Some of the time I’m okay with this – I mean, the whole idea is that I’m going to be doing something anyway. I might as well be training. To quote (or misquote, depending on my memory) Cool Hand Luke, “Aw, heck – it’s just sumpthin’ to do”. As the oldtimers told Delton when he was upset about having to spend his weekends in jail, “Aw, heck, Delton, everybody’s gotta be somewhere”. Human experience simply is, and it is for twenty-four hours every day. It’s gonna be training, or sitting, or doing something else.
But sometimes, when I’m feeling dragged down, or when I realize how much slower I am running now than a year ago (after doing triathlon training since last October) and when I see that my weight is STUCK because I’m always hungry, I get discouraged. Being discouraged is not a bad thing – the best thing that ever happened to me was when I became discouraged about my ability to control my drinking. Being discouraged makes plenty of sense when courage doesn’t make sense. And courage doesn’t make sense when what one is doing can’t work, or when the cost is too high.
So when I start thinking that it’s simply not possible for me to train up to, and complete, IMLT (that’s “IronMan Lake Tahoe”, for those of you who aren’t down with the acronyms) then I can start feeling the discouragement seeping in. And when I start thinking about the cost, I get discouraged, as well. I mean, this thing takes all day.
It takes all day until I reach a point where I am really tired, and then I can’t do much. And then just recovering takes all of my effort.
So IronMan training becomes the central effort in my life. And that seems wrong somehow. Now, it doesn’t become the most IMPORTANT thing – that, of course, is breathing. But the thing about breathing is that it generally doesn’t take much effort, so one is able to attend to the second or third most important things, all the way down the line.

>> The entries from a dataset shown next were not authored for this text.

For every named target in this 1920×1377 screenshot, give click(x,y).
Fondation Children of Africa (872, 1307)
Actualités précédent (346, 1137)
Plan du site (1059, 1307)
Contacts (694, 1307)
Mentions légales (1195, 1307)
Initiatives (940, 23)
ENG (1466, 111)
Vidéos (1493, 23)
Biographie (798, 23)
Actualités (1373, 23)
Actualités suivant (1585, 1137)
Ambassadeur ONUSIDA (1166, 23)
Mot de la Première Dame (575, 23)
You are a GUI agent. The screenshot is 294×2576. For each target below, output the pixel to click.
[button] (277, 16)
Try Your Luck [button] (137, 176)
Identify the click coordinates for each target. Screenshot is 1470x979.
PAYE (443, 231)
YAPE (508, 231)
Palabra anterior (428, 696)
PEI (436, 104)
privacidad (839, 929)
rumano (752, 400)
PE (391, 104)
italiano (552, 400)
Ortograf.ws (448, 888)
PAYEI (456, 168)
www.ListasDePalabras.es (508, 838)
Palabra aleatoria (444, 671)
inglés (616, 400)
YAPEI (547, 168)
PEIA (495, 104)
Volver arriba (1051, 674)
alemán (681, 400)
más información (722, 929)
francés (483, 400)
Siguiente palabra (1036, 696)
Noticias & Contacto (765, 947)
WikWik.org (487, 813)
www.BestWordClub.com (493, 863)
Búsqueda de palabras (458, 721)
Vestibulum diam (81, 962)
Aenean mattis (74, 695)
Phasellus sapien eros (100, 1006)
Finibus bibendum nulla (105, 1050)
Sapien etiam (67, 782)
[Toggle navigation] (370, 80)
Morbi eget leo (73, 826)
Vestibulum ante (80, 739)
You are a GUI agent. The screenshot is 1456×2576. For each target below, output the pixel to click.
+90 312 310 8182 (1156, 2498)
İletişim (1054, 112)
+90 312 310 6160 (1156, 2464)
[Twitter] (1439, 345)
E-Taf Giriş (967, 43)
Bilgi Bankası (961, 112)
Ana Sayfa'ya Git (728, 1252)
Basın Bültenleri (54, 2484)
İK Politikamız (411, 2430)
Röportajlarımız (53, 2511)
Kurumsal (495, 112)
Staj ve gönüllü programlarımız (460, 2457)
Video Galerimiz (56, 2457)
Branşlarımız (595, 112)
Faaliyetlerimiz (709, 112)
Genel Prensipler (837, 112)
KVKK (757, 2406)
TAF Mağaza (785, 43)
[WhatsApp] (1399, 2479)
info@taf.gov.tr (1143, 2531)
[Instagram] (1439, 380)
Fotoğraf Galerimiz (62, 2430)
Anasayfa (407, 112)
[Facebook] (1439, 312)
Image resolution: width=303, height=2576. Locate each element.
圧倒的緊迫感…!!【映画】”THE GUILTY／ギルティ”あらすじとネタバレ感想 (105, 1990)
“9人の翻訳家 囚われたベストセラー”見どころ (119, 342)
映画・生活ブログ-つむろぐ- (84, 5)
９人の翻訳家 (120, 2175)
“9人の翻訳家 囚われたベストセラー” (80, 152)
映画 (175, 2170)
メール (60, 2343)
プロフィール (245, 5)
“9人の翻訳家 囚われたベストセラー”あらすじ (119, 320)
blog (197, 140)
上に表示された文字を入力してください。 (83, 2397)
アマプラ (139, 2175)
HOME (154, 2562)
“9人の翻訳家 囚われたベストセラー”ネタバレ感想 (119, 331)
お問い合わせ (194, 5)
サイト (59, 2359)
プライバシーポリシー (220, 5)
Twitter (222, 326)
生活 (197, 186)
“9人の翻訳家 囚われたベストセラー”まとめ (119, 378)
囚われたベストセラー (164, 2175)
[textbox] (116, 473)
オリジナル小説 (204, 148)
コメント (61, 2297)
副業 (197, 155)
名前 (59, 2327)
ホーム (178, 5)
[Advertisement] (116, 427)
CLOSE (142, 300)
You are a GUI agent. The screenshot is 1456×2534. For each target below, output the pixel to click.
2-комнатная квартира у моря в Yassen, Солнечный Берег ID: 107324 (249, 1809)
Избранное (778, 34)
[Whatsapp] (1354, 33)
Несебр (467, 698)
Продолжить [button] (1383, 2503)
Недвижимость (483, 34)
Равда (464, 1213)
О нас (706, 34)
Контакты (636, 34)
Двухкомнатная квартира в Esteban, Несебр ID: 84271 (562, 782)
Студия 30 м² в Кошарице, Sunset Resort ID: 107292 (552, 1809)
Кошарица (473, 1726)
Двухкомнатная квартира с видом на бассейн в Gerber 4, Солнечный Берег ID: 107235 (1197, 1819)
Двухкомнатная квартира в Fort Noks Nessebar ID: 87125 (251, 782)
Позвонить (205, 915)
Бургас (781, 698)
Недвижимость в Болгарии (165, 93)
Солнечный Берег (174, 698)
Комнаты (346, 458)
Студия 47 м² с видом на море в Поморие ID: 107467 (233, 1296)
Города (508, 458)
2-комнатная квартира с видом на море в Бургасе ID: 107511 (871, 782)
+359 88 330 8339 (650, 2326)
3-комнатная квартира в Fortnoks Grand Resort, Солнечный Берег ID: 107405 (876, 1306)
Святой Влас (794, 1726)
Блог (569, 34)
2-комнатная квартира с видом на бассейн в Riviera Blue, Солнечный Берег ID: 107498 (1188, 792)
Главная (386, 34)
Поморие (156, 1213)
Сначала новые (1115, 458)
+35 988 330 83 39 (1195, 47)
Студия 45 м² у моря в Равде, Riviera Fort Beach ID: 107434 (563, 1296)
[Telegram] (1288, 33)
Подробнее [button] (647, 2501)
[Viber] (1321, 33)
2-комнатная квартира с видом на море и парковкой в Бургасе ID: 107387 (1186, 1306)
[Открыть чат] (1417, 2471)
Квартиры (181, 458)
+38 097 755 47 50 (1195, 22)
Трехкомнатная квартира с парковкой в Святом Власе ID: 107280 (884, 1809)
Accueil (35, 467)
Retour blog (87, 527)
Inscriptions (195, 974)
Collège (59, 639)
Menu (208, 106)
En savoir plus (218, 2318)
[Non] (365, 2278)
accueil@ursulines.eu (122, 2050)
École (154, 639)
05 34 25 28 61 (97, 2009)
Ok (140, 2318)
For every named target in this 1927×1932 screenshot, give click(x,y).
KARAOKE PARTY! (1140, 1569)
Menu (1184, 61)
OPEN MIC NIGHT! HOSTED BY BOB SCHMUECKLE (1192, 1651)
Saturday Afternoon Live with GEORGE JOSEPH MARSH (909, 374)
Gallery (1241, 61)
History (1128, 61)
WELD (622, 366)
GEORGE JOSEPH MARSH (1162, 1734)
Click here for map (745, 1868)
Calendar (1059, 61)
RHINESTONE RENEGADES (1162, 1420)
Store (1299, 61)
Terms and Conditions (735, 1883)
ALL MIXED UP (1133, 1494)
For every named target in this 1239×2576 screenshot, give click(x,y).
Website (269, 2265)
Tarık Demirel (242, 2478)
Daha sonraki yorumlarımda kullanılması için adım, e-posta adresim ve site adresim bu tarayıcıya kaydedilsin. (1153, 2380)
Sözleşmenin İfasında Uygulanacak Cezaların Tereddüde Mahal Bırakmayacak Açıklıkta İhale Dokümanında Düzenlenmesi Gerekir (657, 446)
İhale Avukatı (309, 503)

But when something disrupts that order, then at that point the effort of the something requires it to move up the chain – the cost is higher now. Are you still willing to pay it? Because it will mean giving something else up. That’s the way that priorities get shuffled. I don’t really believe that it’s a conscious process – at least, not in my case.
So right now I’m taking a day off from training. I didn’t intend to do that – it just sort of happened. I have another triathlon this weekend – an Olympic distance (it says it is, although the bike is 4 miles short). My coach buddy told me to do a “mini-taper”. I don’t know how to “taper”. I either train, or I’ve stopped training. I reckon tomorrow morning I’ll do a bit of something or other….just to keep fresh.
Who knows? Maybe my experience this weekend, in what I think of as a “QuarterMan” (over a third of the swim, about a fifth of the bike, and about a fourth of the run) might encourage me, or it might discourage me. Perhaps a reasonable, mature guy would not allow progress (or lack thereof) to dis- or en-courage him; I really don’t know if such an attitude is persistence, or denial.
Suddenly I’m thinking that I should maybe get on the bike for an easy 45 minutes or so this afternoon.